This post originally appeared in Forbes.
Despite the rapidly expanding literature in behavioral economics and the popularity of some of its well-known concepts, it is surprisingly tricky to put conclusions from research into practical use. As the behavioral economic theories suggest, this challenge exists because decisions involve more than knowledge and rational thoughts. Interpersonal and cultural context and emotion play a role, though it’s difficult for some to accept.
Even the most aggressive people may deny that their ire is emotional.
Aaron, an executive responsible for risk in a financial firm, asserted that emotion had zero to do with his decisions. Yet, he was so enraged in a discussion of the effects of emotion and social context, he stood up and, with a red face and at high volume, yelled, “I am not emotional!” Despite his superior intellect, he wasn’t able to learn more about how people make decisions for two reasons. First, he believed he already knew everything. Second, his defensiveness was so powerful; he couldn’t participate in discussions of ideas other than his own. It’s no surprise that Aaron was known for causing blow-ups with colleagues and using intimidation to manage others. After too long a time, the CEO finally removed Aaron from the firm to the relief of many.

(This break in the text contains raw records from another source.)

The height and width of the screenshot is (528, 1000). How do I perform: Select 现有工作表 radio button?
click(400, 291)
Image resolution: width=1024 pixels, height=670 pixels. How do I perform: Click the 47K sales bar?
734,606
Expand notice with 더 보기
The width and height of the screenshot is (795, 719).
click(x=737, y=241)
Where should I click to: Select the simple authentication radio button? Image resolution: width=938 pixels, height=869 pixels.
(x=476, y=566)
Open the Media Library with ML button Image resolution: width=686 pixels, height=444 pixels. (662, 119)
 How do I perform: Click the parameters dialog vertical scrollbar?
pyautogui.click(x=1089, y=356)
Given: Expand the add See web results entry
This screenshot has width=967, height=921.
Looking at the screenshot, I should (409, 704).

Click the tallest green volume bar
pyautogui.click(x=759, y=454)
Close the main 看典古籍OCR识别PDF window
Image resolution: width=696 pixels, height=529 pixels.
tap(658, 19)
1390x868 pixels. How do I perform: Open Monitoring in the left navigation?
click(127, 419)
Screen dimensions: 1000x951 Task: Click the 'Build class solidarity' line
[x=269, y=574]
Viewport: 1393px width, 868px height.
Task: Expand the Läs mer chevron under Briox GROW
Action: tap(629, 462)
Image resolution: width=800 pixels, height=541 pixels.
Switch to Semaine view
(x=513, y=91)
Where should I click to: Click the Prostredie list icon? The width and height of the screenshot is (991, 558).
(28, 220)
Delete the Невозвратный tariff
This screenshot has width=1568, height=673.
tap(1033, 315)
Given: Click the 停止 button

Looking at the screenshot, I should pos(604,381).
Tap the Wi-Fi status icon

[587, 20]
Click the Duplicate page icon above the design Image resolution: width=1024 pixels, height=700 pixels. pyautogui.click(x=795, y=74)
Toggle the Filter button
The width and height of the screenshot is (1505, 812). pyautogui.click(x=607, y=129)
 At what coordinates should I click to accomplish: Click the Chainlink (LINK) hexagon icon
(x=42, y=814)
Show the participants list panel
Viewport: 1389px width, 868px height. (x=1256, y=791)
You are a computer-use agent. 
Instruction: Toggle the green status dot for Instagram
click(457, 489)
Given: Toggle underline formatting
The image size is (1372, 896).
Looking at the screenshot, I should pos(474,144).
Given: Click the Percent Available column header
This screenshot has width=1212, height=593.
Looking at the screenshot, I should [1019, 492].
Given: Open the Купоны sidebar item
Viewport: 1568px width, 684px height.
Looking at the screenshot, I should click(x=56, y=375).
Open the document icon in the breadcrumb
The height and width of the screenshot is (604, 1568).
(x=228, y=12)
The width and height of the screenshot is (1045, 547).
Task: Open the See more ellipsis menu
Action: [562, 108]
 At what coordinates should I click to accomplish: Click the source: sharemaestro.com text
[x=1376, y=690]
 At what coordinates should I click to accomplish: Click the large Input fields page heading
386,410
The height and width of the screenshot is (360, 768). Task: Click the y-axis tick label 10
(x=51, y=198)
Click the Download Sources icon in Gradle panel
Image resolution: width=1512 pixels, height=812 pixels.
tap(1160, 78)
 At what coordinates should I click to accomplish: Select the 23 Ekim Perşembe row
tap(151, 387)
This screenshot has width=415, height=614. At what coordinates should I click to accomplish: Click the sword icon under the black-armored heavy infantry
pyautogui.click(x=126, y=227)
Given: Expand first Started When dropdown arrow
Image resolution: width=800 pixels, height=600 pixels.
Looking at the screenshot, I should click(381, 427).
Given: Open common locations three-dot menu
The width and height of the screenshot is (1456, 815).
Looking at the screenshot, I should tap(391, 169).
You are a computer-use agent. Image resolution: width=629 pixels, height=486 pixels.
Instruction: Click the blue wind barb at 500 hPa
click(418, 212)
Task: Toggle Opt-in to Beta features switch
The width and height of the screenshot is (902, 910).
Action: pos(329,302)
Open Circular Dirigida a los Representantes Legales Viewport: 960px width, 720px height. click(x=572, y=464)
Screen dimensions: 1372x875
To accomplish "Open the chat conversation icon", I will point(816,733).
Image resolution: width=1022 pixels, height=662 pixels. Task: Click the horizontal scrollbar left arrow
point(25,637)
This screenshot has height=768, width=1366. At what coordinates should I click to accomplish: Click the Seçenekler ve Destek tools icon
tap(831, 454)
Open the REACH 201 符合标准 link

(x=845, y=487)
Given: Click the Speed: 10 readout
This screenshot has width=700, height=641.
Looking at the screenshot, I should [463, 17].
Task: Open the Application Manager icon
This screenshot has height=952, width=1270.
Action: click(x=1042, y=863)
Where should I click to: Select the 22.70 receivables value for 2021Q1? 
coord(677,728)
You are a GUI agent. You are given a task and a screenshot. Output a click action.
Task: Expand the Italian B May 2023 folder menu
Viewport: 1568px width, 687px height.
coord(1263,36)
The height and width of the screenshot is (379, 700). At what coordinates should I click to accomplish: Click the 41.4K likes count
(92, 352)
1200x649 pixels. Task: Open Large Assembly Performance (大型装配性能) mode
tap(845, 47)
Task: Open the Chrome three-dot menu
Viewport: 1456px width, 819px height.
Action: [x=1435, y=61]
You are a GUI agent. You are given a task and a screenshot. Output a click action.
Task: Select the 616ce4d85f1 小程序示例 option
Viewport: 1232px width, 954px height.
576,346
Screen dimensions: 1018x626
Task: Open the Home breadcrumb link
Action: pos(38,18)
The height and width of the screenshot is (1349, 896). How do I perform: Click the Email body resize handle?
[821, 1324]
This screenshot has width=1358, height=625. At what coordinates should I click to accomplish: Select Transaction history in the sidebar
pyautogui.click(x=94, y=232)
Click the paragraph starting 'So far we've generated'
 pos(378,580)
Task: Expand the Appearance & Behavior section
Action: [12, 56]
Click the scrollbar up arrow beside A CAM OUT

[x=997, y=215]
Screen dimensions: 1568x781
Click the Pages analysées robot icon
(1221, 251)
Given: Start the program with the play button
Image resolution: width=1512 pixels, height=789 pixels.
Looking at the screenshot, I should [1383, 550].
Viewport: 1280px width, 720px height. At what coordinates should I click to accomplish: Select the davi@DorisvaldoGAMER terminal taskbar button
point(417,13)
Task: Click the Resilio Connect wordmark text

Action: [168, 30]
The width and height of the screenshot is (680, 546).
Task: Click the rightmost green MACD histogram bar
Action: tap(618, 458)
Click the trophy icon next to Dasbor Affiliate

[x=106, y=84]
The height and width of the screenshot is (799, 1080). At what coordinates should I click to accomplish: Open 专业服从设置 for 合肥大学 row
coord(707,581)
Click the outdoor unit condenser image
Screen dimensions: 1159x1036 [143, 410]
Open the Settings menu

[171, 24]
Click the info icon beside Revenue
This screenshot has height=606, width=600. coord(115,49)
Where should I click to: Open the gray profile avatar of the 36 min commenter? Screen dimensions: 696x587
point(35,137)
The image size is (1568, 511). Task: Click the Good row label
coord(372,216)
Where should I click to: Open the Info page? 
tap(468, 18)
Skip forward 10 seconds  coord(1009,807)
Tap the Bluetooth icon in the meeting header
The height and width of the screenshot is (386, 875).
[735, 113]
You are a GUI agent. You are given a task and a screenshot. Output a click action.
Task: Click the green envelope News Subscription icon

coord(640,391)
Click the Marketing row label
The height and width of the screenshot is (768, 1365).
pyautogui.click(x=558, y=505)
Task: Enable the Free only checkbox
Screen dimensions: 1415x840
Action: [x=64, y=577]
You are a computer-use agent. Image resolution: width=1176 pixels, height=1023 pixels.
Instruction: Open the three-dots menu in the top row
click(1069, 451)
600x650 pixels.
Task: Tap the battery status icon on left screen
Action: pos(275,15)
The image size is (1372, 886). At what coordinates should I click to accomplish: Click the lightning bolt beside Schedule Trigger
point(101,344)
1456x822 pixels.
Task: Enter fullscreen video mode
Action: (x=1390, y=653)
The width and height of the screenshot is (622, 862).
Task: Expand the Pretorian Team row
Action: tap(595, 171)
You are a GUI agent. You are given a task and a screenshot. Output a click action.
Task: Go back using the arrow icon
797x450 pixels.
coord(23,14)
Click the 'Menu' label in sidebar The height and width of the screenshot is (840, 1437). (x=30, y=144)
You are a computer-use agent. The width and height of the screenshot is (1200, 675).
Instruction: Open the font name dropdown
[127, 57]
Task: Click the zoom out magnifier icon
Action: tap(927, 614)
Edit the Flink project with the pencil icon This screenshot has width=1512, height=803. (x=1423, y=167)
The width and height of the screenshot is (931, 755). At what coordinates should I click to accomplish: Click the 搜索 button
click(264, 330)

Aaron, and others like him, are not the norm. Unlike most people who can tolerate disagreement, they can become irritable, angry, or worse when their expertise is challenged. Unfortunately, this makes it nearly impossible for them to learn because the learning process isn’t only about adding to what we know. Sometimes, we must let go of what we thought was true but have new information that tells us it isn’t.
However, it can be difficult to let go of beliefs, even for people who aren’t easily provoked, like Aaron. This is especially true when colleagues argue against abandoning or even challenging, accepted knowledge. For example, the economist Richard Thaler, Ph.D., winner of a Nobel Prize, has been criticized by colleagues for his work, which challenges long-held economic theories.
Some decisions don’t need deliberate thought, like choosing what flavor ice cream to buy. Deconstructing a decision like what flavor to get would be tedious and take the fun out of it. However, when decisions involve significant risk, it is worth it to think about thinking and challenge our beliefs and assumptions. Frameworks, such as “Outside-in and Inside-out,” can be helpful.
Outside-in asks what outsiders think of your business. For example, one executive I worked with, Valerie, a banker, said, “Our customers don’t love us, but we seem to think we know what we’re doing. My team says all the right things, and I believe their intentions are good.” However, she admitted that she was annoyed by some people on her team who repeated phrases such as “customer experience” but didn’t understand it. She called this “The ontology of the parrot.” It would be funny if she weren’t right.
Valerie realized she needed to understand the perspective of people outside her organization. So she commissioned a study and included people within the bank but outside of her team as well as customers and suppliers. The results of the study gave her an outside-in view based on data.
Inside-out asks how you think others see you and your team. While feedback was gathered from outsiders, a similar process was launched for those inside her organization. The results showed that people didn’t think they were doing an excellent job for several reasons. The top three reasons given were scarce resources, inadequate technology, and inconsistent management. In addition, Valerie learned that people felt constrained by a bureaucratic culture that prevented them from offering ideas about how to improve.
The feedback indicated that, despite the assurances of her leadership team, others viewed the organization as careless and unresponsive. Once Valerie had this information, she needed to use it. She knew that asking for feedback but failing to do anything with it is worse than not asking. Valerie also recognized her responsibility for the situation. So instead of spinning the data, she decided to take the opportunity to show others that facing awful news is better than ignoring it, even when it is embarrassing.
Valerie’s approach proved effective to make specific improvements and started a practice that became widespread. Her team dubbed the procedure “Shutting down the parrot.” Not only was the method effective longer-term, but it had just enough humor in it to help everyone remember that decision traps happen to humans, even intelligent humans.
“If someone really is certain about something, they have almost certainly frozen their ability to change their minds when they need to.” Carol Tavris, Ph.D.
People in any role can over-rely on information that is no longer useful, without any intention or awareness. As a result, even very intelligent, successful people can step into traps that lead to poor decisions or serious mistakes. The best leaders do two things to minimize errors. First, they recognize their fallibility. Second, they utilize frameworks such as the “outside-in/inside-out” method to help them gather information, even if they think they already know the answer.